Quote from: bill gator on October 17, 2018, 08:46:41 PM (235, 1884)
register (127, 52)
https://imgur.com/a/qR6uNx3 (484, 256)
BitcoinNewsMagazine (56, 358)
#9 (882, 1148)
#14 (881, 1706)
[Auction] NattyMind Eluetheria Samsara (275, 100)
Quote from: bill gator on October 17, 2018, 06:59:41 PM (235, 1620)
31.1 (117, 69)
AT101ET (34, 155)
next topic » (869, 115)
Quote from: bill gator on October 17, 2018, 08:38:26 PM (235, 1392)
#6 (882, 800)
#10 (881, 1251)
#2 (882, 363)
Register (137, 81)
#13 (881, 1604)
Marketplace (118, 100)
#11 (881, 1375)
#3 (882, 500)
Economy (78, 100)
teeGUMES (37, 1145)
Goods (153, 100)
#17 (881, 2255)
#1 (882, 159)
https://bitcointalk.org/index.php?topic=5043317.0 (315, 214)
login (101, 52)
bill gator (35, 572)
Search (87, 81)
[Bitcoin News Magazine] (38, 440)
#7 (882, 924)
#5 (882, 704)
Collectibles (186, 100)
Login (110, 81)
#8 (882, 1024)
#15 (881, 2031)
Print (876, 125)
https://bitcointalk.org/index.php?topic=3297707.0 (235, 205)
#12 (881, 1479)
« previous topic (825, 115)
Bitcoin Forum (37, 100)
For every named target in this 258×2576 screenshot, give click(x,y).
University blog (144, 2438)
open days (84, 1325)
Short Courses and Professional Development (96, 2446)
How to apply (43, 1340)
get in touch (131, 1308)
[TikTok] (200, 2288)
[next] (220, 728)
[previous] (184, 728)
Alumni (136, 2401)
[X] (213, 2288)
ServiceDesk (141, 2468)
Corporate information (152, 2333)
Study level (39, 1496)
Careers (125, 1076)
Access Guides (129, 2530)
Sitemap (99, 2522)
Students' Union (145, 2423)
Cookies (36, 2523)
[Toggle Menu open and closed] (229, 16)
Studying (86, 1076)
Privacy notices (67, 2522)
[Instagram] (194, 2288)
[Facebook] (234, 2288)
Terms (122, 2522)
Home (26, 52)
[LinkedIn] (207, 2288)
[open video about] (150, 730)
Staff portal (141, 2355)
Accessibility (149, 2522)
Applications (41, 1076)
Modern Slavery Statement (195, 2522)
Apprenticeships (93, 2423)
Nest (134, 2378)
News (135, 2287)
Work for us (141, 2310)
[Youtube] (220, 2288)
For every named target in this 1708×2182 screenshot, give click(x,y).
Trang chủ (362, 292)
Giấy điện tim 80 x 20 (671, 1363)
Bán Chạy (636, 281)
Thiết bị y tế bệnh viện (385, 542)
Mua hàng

::::

§ Task item
Nothing but the lines from the one that contains "[Youtube] (220, 2288)" through the end of the data above should appear, each reproduced exactly.

§ Expected output
[Youtube] (220, 2288)
For every named target in this 1708×2182 screenshot, give click(x,y).
Trang chủ (362, 292)
Giấy điện tim 80 x 20 (671, 1363)
Bán Chạy (636, 281)
Thiết bị y tế bệnh viện (385, 542)
Mua hàng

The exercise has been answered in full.